### Data for this task
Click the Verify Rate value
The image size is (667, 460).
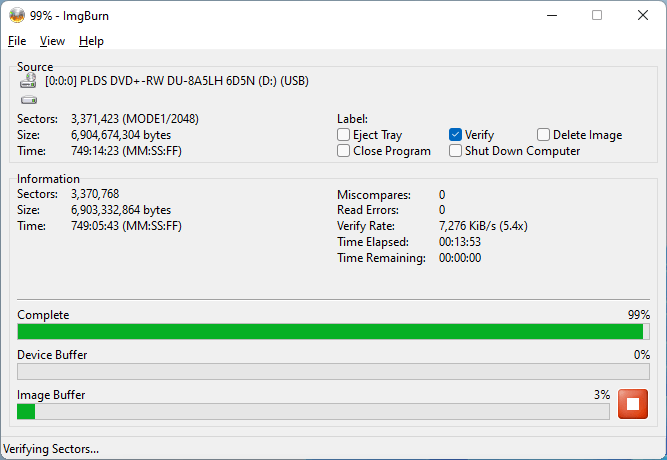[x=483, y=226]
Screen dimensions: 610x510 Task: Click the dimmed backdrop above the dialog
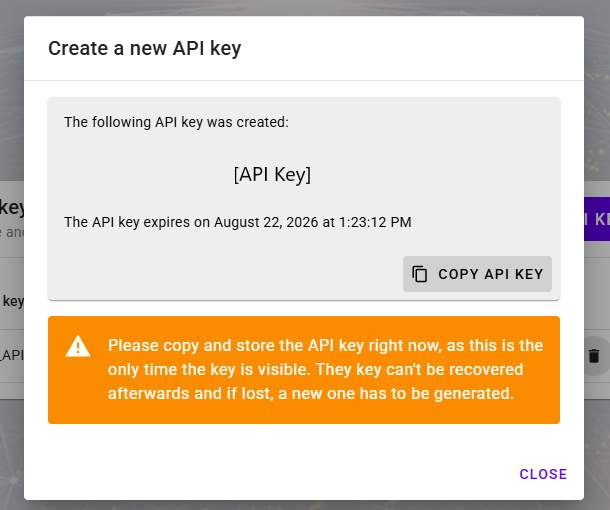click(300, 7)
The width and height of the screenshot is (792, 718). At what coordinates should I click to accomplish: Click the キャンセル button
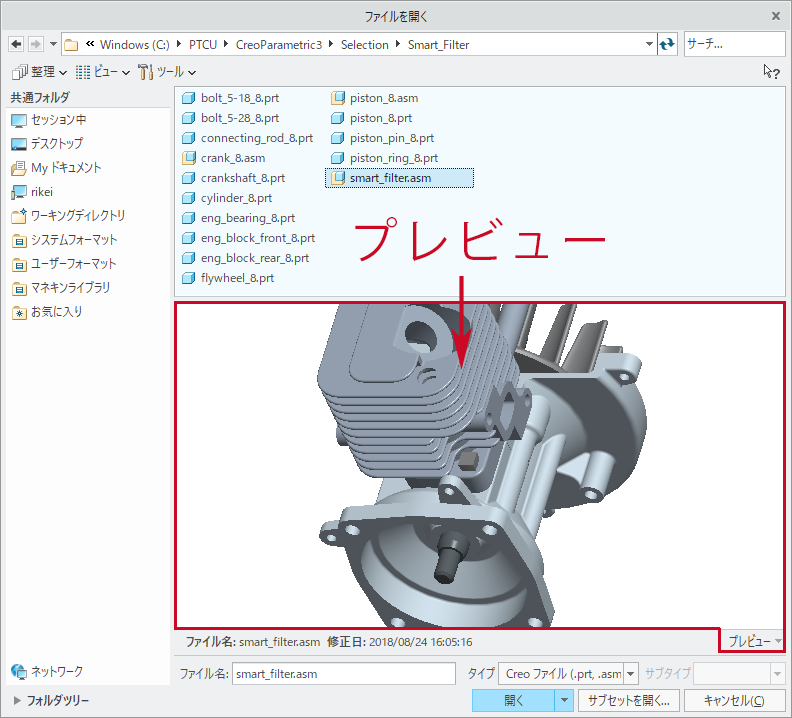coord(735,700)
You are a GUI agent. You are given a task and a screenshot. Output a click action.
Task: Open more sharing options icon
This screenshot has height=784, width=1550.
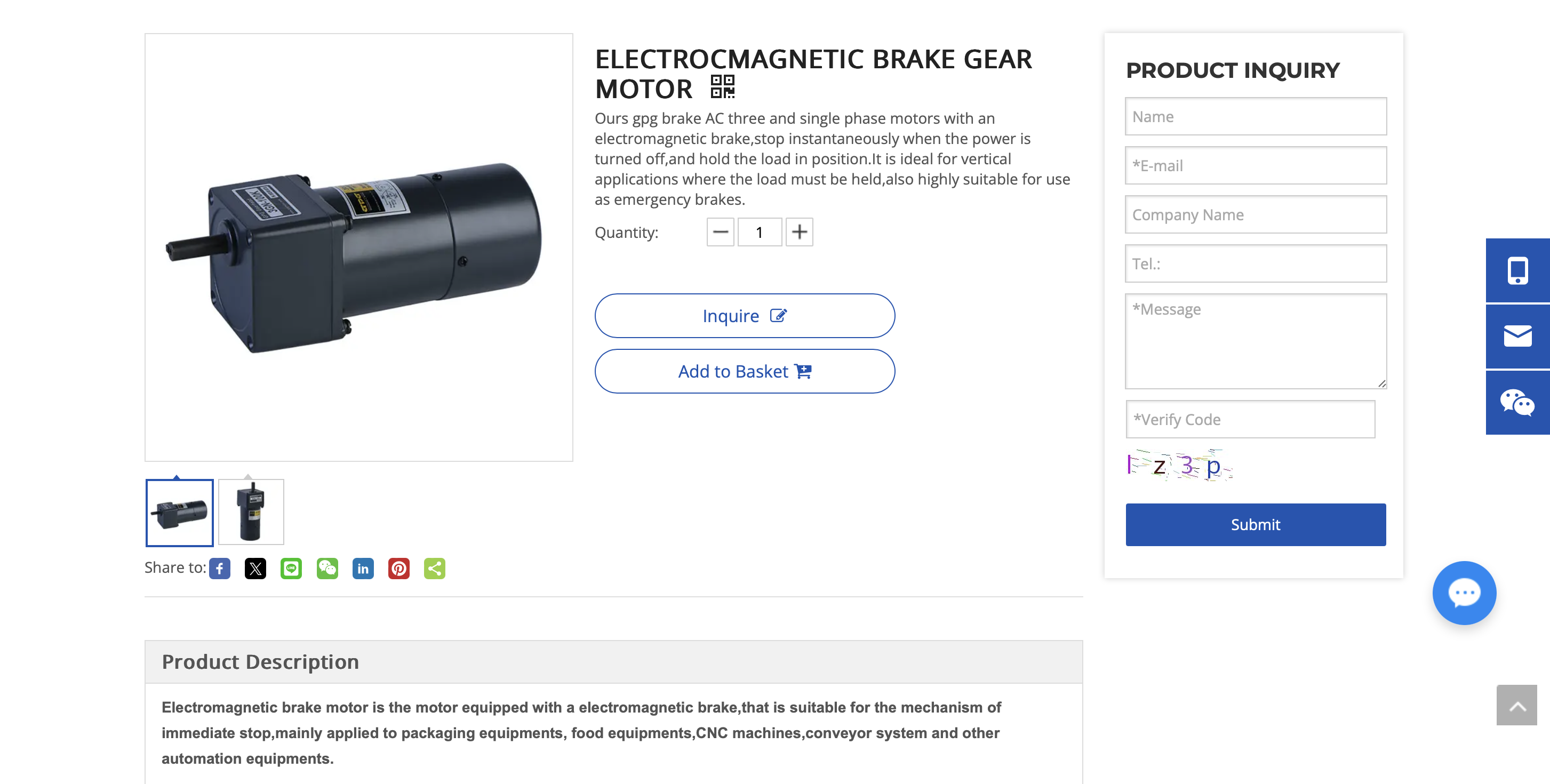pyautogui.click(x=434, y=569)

### What is expected
Please retype the records above exactly, leaving every image out.

### Reply
Click the Verify Rate value
The image size is (667, 460).
[x=483, y=226]
Screen dimensions: 610x510 Task: Click the dimmed backdrop above the dialog
click(300, 7)
The width and height of the screenshot is (792, 718). At what coordinates should I click to accomplish: Click the キャンセル button
coord(735,700)
You are a GUI agent. You are given a task and a screenshot. Output a click action.
Task: Open more sharing options icon
This screenshot has height=784, width=1550.
pyautogui.click(x=434, y=569)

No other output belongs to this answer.